- _Exercise description_:
Could you return all of the data exactly as given?

· · · · ·

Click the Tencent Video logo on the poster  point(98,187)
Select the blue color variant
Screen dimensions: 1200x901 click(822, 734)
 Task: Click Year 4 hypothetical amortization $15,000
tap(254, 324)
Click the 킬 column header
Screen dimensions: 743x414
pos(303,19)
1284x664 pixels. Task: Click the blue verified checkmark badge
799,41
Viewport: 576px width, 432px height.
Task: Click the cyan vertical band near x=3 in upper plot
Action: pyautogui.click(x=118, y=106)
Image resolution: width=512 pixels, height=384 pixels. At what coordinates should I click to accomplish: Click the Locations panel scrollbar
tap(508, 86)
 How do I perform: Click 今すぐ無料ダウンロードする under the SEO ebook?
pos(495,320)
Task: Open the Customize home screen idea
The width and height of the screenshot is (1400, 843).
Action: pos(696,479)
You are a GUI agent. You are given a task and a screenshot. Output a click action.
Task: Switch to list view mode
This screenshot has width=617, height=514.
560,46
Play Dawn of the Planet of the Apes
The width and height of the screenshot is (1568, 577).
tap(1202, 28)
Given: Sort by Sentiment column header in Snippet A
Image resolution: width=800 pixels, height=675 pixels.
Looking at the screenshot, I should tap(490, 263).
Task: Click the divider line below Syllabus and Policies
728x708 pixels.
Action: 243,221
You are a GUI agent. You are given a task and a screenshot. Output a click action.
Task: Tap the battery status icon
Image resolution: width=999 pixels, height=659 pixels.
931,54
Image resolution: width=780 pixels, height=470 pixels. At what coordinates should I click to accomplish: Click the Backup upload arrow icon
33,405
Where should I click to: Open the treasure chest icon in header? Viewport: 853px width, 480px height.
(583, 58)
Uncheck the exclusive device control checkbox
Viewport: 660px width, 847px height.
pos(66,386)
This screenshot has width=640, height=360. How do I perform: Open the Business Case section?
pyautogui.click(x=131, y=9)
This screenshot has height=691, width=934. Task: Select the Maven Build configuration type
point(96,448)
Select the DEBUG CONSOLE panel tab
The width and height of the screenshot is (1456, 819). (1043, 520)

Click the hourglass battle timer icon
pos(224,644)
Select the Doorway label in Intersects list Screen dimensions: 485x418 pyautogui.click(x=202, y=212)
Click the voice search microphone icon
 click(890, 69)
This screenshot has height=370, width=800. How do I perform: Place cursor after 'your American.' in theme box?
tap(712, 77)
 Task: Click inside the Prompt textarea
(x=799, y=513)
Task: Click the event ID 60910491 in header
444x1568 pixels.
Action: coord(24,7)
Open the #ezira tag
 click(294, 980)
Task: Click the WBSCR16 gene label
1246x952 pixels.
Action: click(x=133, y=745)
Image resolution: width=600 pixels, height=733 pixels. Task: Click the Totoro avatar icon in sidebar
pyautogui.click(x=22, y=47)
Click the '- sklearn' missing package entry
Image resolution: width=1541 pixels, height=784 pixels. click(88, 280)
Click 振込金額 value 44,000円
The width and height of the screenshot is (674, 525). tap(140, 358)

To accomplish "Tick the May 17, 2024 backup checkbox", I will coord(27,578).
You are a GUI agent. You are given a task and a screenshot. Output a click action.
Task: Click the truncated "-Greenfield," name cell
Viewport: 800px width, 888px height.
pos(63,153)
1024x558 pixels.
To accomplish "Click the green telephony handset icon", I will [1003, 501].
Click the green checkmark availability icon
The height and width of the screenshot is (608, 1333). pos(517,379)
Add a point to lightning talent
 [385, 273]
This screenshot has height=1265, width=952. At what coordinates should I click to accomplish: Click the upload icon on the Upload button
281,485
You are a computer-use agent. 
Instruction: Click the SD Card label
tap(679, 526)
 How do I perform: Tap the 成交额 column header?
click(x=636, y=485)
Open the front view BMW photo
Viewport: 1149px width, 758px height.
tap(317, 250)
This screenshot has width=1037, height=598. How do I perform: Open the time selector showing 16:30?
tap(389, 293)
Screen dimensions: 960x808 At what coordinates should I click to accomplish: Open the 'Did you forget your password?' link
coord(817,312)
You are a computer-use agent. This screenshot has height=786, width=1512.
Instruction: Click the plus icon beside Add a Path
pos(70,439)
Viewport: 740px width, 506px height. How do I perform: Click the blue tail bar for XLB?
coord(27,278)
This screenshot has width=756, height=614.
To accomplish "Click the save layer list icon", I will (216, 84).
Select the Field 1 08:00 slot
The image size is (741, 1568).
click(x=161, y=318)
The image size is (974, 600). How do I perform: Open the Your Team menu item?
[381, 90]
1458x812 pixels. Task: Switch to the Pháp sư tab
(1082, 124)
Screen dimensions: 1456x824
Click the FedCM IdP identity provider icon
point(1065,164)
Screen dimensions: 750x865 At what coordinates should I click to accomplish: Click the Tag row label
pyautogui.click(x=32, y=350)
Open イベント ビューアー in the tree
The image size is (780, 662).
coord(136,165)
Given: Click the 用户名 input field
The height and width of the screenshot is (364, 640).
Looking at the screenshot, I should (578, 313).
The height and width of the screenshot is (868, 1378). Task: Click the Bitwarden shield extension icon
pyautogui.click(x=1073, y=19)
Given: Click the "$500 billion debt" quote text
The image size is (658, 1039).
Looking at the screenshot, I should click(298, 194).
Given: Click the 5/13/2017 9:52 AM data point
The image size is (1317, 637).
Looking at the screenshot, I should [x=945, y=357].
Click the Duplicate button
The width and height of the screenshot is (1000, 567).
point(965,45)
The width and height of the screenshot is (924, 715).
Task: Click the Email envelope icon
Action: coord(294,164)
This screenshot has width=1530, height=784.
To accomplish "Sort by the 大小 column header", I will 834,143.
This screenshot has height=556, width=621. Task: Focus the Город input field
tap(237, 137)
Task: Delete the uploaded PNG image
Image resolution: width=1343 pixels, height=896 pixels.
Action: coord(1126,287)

· · · · ·

- _Your solution_:
Click the Tencent Video logo on the poster  point(98,187)
Select the blue color variant
Screen dimensions: 1200x901 click(822, 734)
 Task: Click Year 4 hypothetical amortization $15,000
tap(254, 324)
Click the 킬 column header
Screen dimensions: 743x414
pos(303,19)
1284x664 pixels. Task: Click the blue verified checkmark badge
799,41
Viewport: 576px width, 432px height.
Task: Click the cyan vertical band near x=3 in upper plot
Action: pyautogui.click(x=118, y=106)
Image resolution: width=512 pixels, height=384 pixels. At what coordinates should I click to accomplish: Click the Locations panel scrollbar
tap(508, 86)
 How do I perform: Click 今すぐ無料ダウンロードする under the SEO ebook?
pos(495,320)
Task: Open the Customize home screen idea
The width and height of the screenshot is (1400, 843).
Action: pos(696,479)
You are a GUI agent. You are given a task and a screenshot. Output a click action.
Task: Switch to list view mode
This screenshot has width=617, height=514.
560,46
Play Dawn of the Planet of the Apes
The width and height of the screenshot is (1568, 577).
tap(1202, 28)
Given: Sort by Sentiment column header in Snippet A
Image resolution: width=800 pixels, height=675 pixels.
Looking at the screenshot, I should tap(490, 263).
Task: Click the divider line below Syllabus and Policies
728x708 pixels.
Action: 243,221
You are a GUI agent. You are given a task and a screenshot. Output a click action.
Task: Tap the battery status icon
Image resolution: width=999 pixels, height=659 pixels.
931,54
Image resolution: width=780 pixels, height=470 pixels. At what coordinates should I click to accomplish: Click the Backup upload arrow icon
33,405
Where should I click to: Open the treasure chest icon in header? Viewport: 853px width, 480px height.
(583, 58)
Uncheck the exclusive device control checkbox
Viewport: 660px width, 847px height.
pos(66,386)
This screenshot has width=640, height=360. How do I perform: Open the Business Case section?
pyautogui.click(x=131, y=9)
This screenshot has height=691, width=934. Task: Select the Maven Build configuration type
point(96,448)
Select the DEBUG CONSOLE panel tab
The width and height of the screenshot is (1456, 819). (1043, 520)

Click the hourglass battle timer icon
pos(224,644)
Select the Doorway label in Intersects list Screen dimensions: 485x418 pyautogui.click(x=202, y=212)
Click the voice search microphone icon
 click(890, 69)
This screenshot has height=370, width=800. How do I perform: Place cursor after 'your American.' in theme box?
tap(712, 77)
 Task: Click inside the Prompt textarea
(x=799, y=513)
Task: Click the event ID 60910491 in header
444x1568 pixels.
Action: coord(24,7)
Open the #ezira tag
 click(294, 980)
Task: Click the WBSCR16 gene label
1246x952 pixels.
Action: click(x=133, y=745)
Image resolution: width=600 pixels, height=733 pixels. Task: Click the Totoro avatar icon in sidebar
pyautogui.click(x=22, y=47)
Click the '- sklearn' missing package entry
Image resolution: width=1541 pixels, height=784 pixels. click(88, 280)
Click 振込金額 value 44,000円
The width and height of the screenshot is (674, 525). tap(140, 358)

To accomplish "Tick the May 17, 2024 backup checkbox", I will coord(27,578).
You are a GUI agent. You are given a task and a screenshot. Output a click action.
Task: Click the truncated "-Greenfield," name cell
Viewport: 800px width, 888px height.
pos(63,153)
1024x558 pixels.
To accomplish "Click the green telephony handset icon", I will [1003, 501].
Click the green checkmark availability icon
The height and width of the screenshot is (608, 1333). pos(517,379)
Add a point to lightning talent
 [385, 273]
This screenshot has height=1265, width=952. At what coordinates should I click to accomplish: Click the upload icon on the Upload button
281,485
You are a computer-use agent. 
Instruction: Click the SD Card label
tap(679, 526)
 How do I perform: Tap the 成交额 column header?
click(x=636, y=485)
Open the front view BMW photo
Viewport: 1149px width, 758px height.
tap(317, 250)
This screenshot has width=1037, height=598. How do I perform: Open the time selector showing 16:30?
tap(389, 293)
Screen dimensions: 960x808 At what coordinates should I click to accomplish: Open the 'Did you forget your password?' link
coord(817,312)
You are a computer-use agent. This screenshot has height=786, width=1512.
Instruction: Click the plus icon beside Add a Path
pos(70,439)
Viewport: 740px width, 506px height. How do I perform: Click the blue tail bar for XLB?
coord(27,278)
This screenshot has width=756, height=614.
To accomplish "Click the save layer list icon", I will (216, 84).
Select the Field 1 08:00 slot
The image size is (741, 1568).
click(x=161, y=318)
The image size is (974, 600). How do I perform: Open the Your Team menu item?
[381, 90]
1458x812 pixels. Task: Switch to the Pháp sư tab
(1082, 124)
Screen dimensions: 1456x824
Click the FedCM IdP identity provider icon
point(1065,164)
Screen dimensions: 750x865 At what coordinates should I click to accomplish: Click the Tag row label
pyautogui.click(x=32, y=350)
Open イベント ビューアー in the tree
The image size is (780, 662).
coord(136,165)
Given: Click the 用户名 input field
The height and width of the screenshot is (364, 640).
Looking at the screenshot, I should (578, 313).
The height and width of the screenshot is (868, 1378). Task: Click the Bitwarden shield extension icon
pyautogui.click(x=1073, y=19)
Given: Click the "$500 billion debt" quote text
The image size is (658, 1039).
Looking at the screenshot, I should click(298, 194).
Given: Click the 5/13/2017 9:52 AM data point
The image size is (1317, 637).
Looking at the screenshot, I should [x=945, y=357].
Click the Duplicate button
The width and height of the screenshot is (1000, 567).
point(965,45)
The width and height of the screenshot is (924, 715).
Task: Click the Email envelope icon
Action: coord(294,164)
This screenshot has width=1530, height=784.
To accomplish "Sort by the 大小 column header", I will 834,143.
This screenshot has height=556, width=621. Task: Focus the Город input field
tap(237, 137)
Task: Delete the uploaded PNG image
Image resolution: width=1343 pixels, height=896 pixels.
Action: coord(1126,287)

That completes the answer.